▶ Exercise requirements
1. Transcribe the part of the Sicily travel piece that opens with the words containing "I also visited" and closes with "saw Madama Butterfly.".
2. For each statement, say yes or no according to whether it agrees with the Sicily travel piece, and quote the words of the piece that decide it. (a) Noto was rebuilt after an earthquake in 1693. (b) The writer set out to visit The White Lotus locations. (c) The mosaics at Villa Romana del Casale are Byzantine.

LAST MONTH, I HAD a wonderful holiday in Sicily. I had been meaning to go for years but every time I was able to, the weather would be too cold or too hot. This year, the stars were correctly aligned but I hadn’t realised that I was going to be joining an upsurge in visitors dazzled by the star TV show, HBO’s The White Lotus, screened last year, which showed Taormina and Noto. It is said to have made hoteliers consider not closing for winter as usual given the high number of bookings.
I didn’t aim to visit the The White Lotus locations. I did note when booking that the Four Seasons’ San Domenico Palace Hotel, where much of the second series was based, had suites at £36,000 pounds (`36 lakh) for a week. However, the series had reawakened my desire to visit Taormina, lying under one of Europe’s few active volcanoes, Mount Etna. I had seen images of the dramatic views from the Greek amphitheatre and gardens down the cliffs and along the coast. It is little surprise that the town has been attracting visitors for many years, popular with the travellers on the Grand Tour.
I also visited Noto, where some of the The White Lotus characters went on a day trip, but, as there are other reasons for tourism, notably history, I immersed myself in the Baroque architecture of the city that was rebuilt after an earthquake in 1693. There was also the beautiful island of Ortigia with its fountain where papyrus grows, another Baroque cathedral, and the Greek settlement of Siracusa. Then I couldn’t miss the Greek ruins, dating back to the sixth century BCE at the Valley of the Temples in Agrigento, Selanunte and Segesta, or the fine Roman mosaics (fourth century CE) of Villa Romana del Casale or the Norman cathedral at Cefalu. Palermo and its surrounding areas have Byzantine mosaics at Monreale and elsewhere, a visual legacy of the Normans replacing the Fatimids, as well as the Teatro Massimo opera house where Tanya (The White Lotus) saw Madama Butterfly.

▶ Rows
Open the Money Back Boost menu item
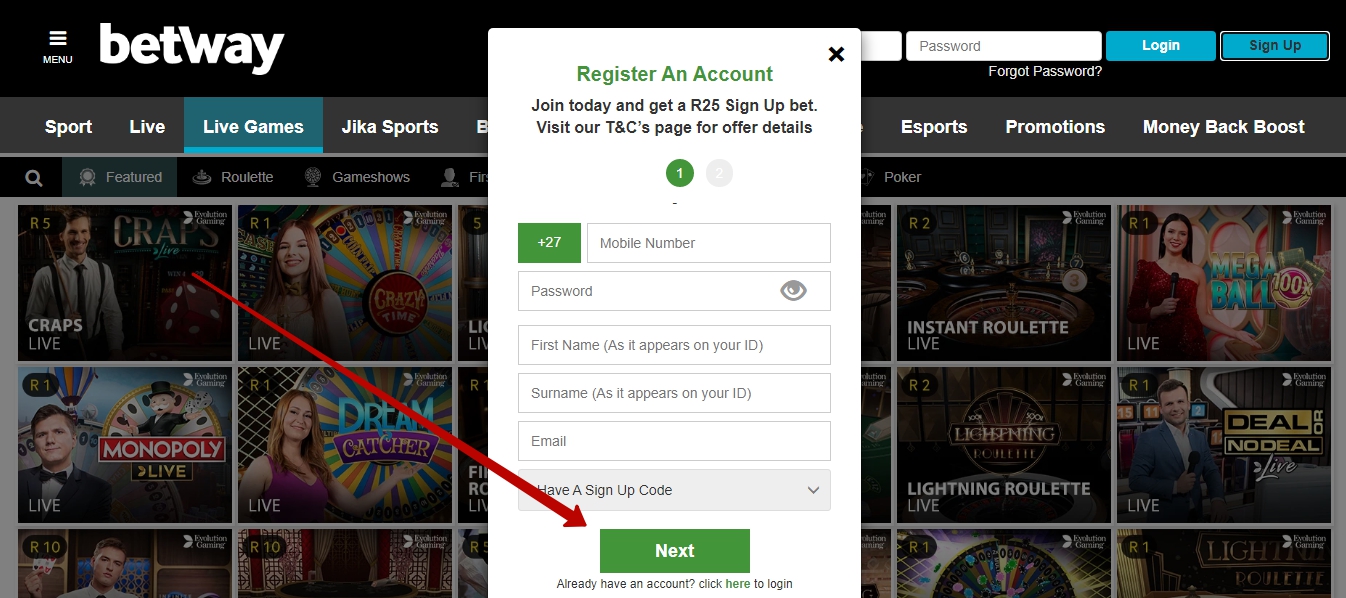 click(1224, 127)
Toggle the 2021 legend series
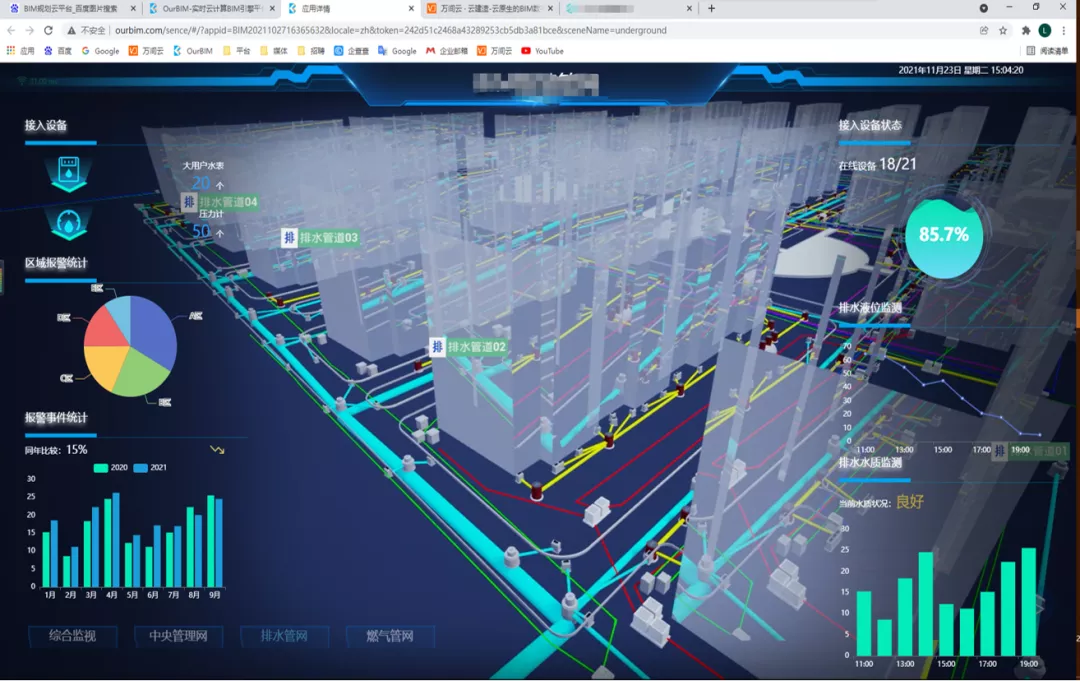1080x681 pixels. [x=150, y=468]
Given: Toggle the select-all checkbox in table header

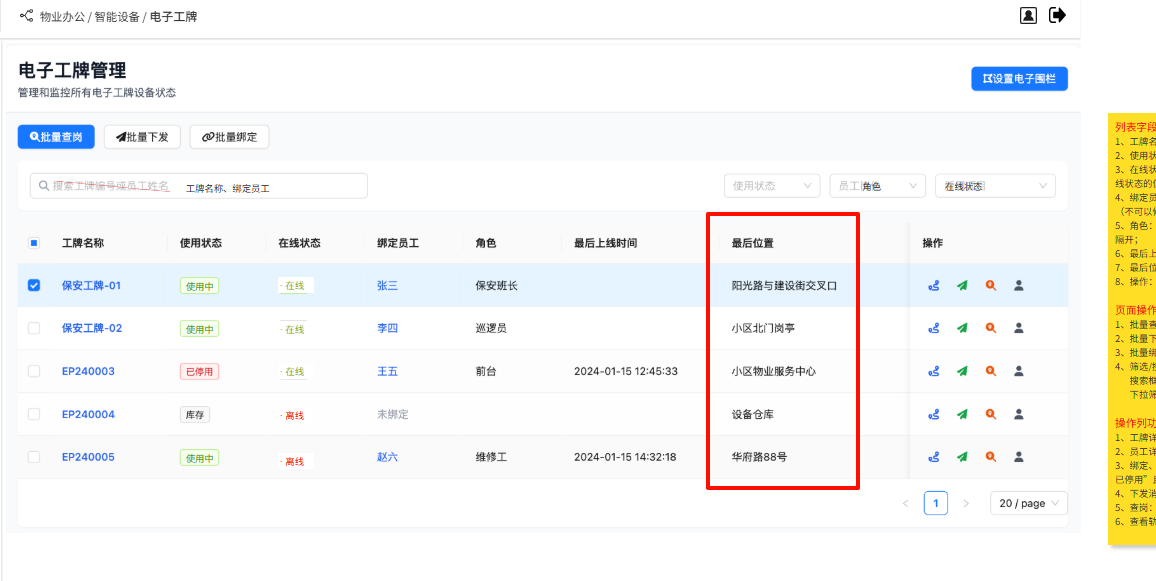Looking at the screenshot, I should (x=34, y=243).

▶ Task-by-task outputs
1.
I also visited Noto, where some of the The White Lotus characters went on a day trip, but, as there are other reasons for tourism, notably history, I immersed myself in the Baroque architecture of the city that was rebuilt after an earthquake in 1693. There was also the beautiful island of Ortigia with its fountain where papyrus grows, another Baroque cathedral, and the Greek settlement of Siracusa. Then I couldn’t miss the Greek ruins, dating back to the sixth century BCE at the Valley of the Temples in Agrigento, Selanunte and Segesta, or the fine Roman mosaics (fourth century CE) of Villa Romana del Casale or the Norman cathedral at Cefalu. Palermo and its surrounding areas have Byzantine mosaics at Monreale and elsewhere, a visual legacy of the Normans replacing the Fatimids, as well as the Teatro Massimo opera house where Tanya (The White Lotus) saw Madama Butterfly.

2.
(a) Yes: "the Baroque architecture of the city that was rebuilt after an earthquake in 1693"
(b) No: "I didn’t aim to visit the The White Lotus locations."
(c) No: "the fine Roman mosaics (fourth century CE) of Villa Romana del Casale"